- Exercise aim
Complete, exact copies of all entries are needed.

- Records for this task

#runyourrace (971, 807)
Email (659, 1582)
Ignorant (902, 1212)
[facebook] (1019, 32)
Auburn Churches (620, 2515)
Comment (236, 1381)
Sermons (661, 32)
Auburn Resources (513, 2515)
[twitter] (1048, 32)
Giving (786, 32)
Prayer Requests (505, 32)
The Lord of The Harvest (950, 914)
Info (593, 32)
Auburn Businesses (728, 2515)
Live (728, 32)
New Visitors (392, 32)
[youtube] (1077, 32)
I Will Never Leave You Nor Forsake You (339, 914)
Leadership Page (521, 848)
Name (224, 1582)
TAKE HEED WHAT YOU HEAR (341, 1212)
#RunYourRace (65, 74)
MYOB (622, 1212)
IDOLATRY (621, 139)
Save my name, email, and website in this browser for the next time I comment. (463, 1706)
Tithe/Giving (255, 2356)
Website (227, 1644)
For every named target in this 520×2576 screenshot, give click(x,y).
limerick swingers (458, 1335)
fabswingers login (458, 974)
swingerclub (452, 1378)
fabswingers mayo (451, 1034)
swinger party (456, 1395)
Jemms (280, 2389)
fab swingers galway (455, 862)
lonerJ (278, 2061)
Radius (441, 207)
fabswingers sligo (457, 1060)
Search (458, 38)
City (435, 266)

- Answer to this problem
#runyourrace (971, 807)
Email (659, 1582)
Ignorant (902, 1212)
[facebook] (1019, 32)
Auburn Churches (620, 2515)
Comment (236, 1381)
Sermons (661, 32)
Auburn Resources (513, 2515)
[twitter] (1048, 32)
Giving (786, 32)
Prayer Requests (505, 32)
The Lord of The Harvest (950, 914)
Info (593, 32)
Auburn Businesses (728, 2515)
Live (728, 32)
New Visitors (392, 32)
[youtube] (1077, 32)
I Will Never Leave You Nor Forsake You (339, 914)
Leadership Page (521, 848)
Name (224, 1582)
TAKE HEED WHAT YOU HEAR (341, 1212)
#RunYourRace (65, 74)
MYOB (622, 1212)
IDOLATRY (621, 139)
Save my name, email, and website in this browser for the next time I comment. (463, 1706)
Tithe/Giving (255, 2356)
Website (227, 1644)
For every named target in this 520×2576 screenshot, give click(x,y).
limerick swingers (458, 1335)
fabswingers login (458, 974)
swingerclub (452, 1378)
fabswingers mayo (451, 1034)
swinger party (456, 1395)
Jemms (280, 2389)
fab swingers galway (455, 862)
lonerJ (278, 2061)
Radius (441, 207)
fabswingers sligo (457, 1060)
Search (458, 38)
City (435, 266)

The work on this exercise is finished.